José Luís Nunes Martins

Por vezes, contamos as nossas histórias, nas suas versões mais detalhadas e longas, os perigos que passámos e as adversidades que ultrapassámos, mas quem nos ouve quase nunca está muito interessado, ou, pelo menos, não o está tanto em ouvir-nos quanto nós em contar-lhe.

A verdade é que não podemos exigir que os outros queiram saber de nós, que se animem com os nossos sucessos tanto quanto nós, ou que se angustiem tanto como nós pelas tristezas da nossa vida. Teremos sempre nós mais necessidade de contar do que eles de escutar.
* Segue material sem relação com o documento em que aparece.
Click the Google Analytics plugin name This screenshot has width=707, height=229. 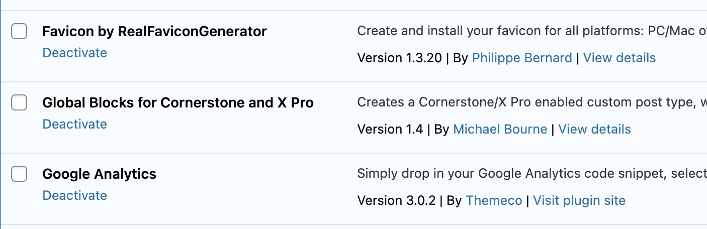pyautogui.click(x=99, y=174)
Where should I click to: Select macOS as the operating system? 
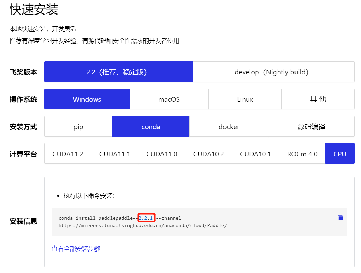[169, 99]
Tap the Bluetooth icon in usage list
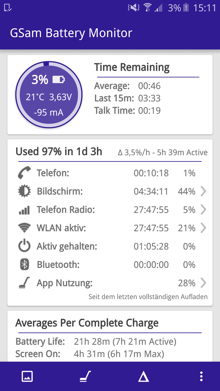Viewport: 220px width, 391px height. tap(24, 265)
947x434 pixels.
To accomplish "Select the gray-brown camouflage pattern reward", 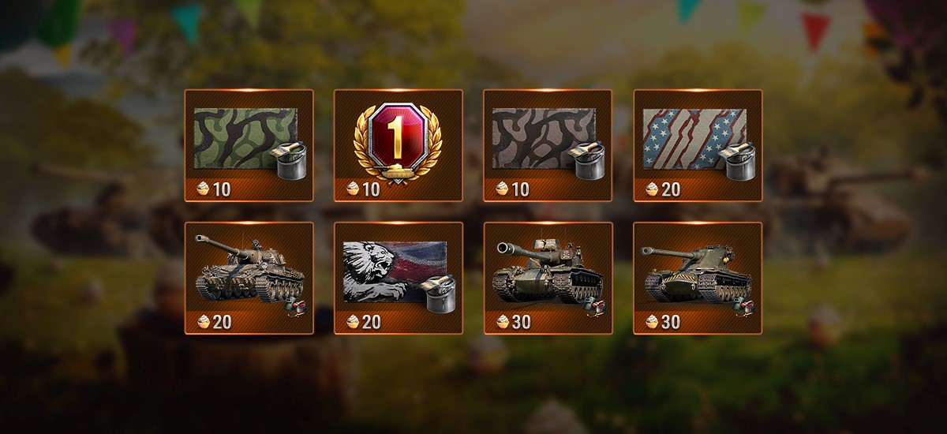I will click(x=548, y=145).
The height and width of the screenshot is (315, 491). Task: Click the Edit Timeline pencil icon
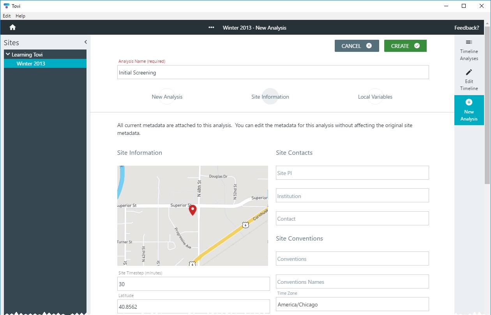pos(469,73)
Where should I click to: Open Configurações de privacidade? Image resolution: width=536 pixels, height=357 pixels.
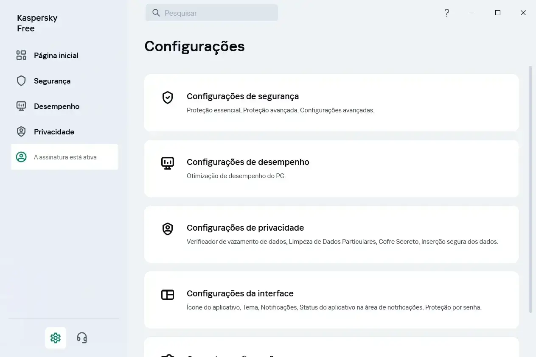pyautogui.click(x=331, y=234)
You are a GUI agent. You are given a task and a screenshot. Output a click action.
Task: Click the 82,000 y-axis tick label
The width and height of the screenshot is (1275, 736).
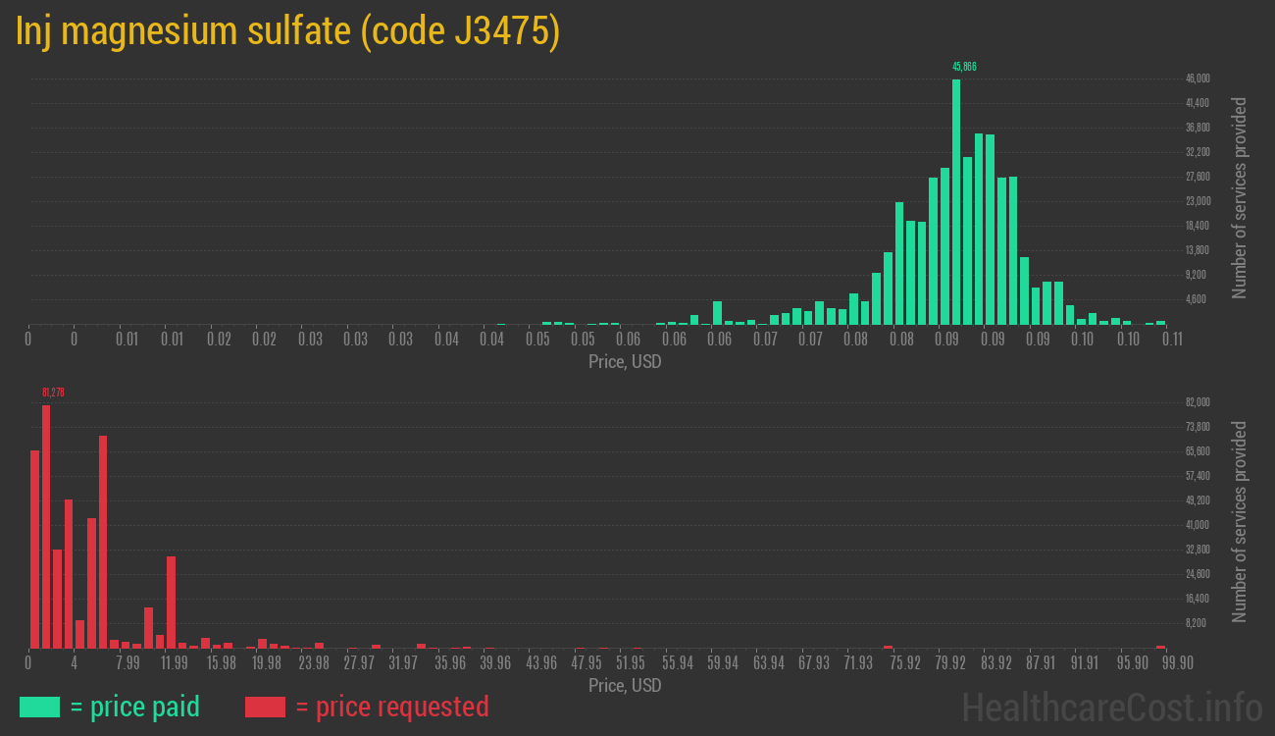1197,402
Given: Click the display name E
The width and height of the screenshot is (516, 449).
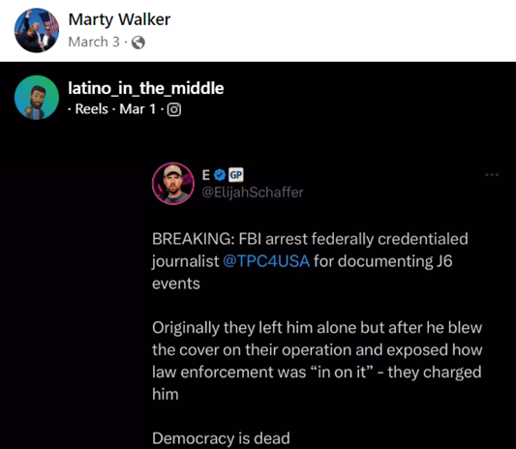Looking at the screenshot, I should tap(205, 175).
São poucos os que fazem de mim parte da sua vida. A minha vida cruza-se com a de milhares de pessoas, mas quantas querem mesmo saber de mim? Talvez três, ou talvez um pouco mais… sete, no máximo.

Quem quer saber de nós, na verdade, não quer saber detalhes nem histórias. Cuida apenas de saber se estamos bem, para que possa ficar bem.

Quantos são aqueles que se alegram com a minha alegria? Para quantos a minha tristeza é razão suficiente para que não consigam sorrir com verdade?

Posso escutar e saber da vida de milhares de pessoas, mas só muito poucas são mesmo importantes para mim. Talvez três, ou talvez um pouco mais… sete, no máximo.

Importa muito que eu tenha coragem de lhes dizer que o meu coração também é delas, bate por elas e para elas.

E tu? Tens mais de sete pessoas no teu coração?

E essas pessoas têm-te no delas?

E será que não estás no coração de alguém que não está no teu?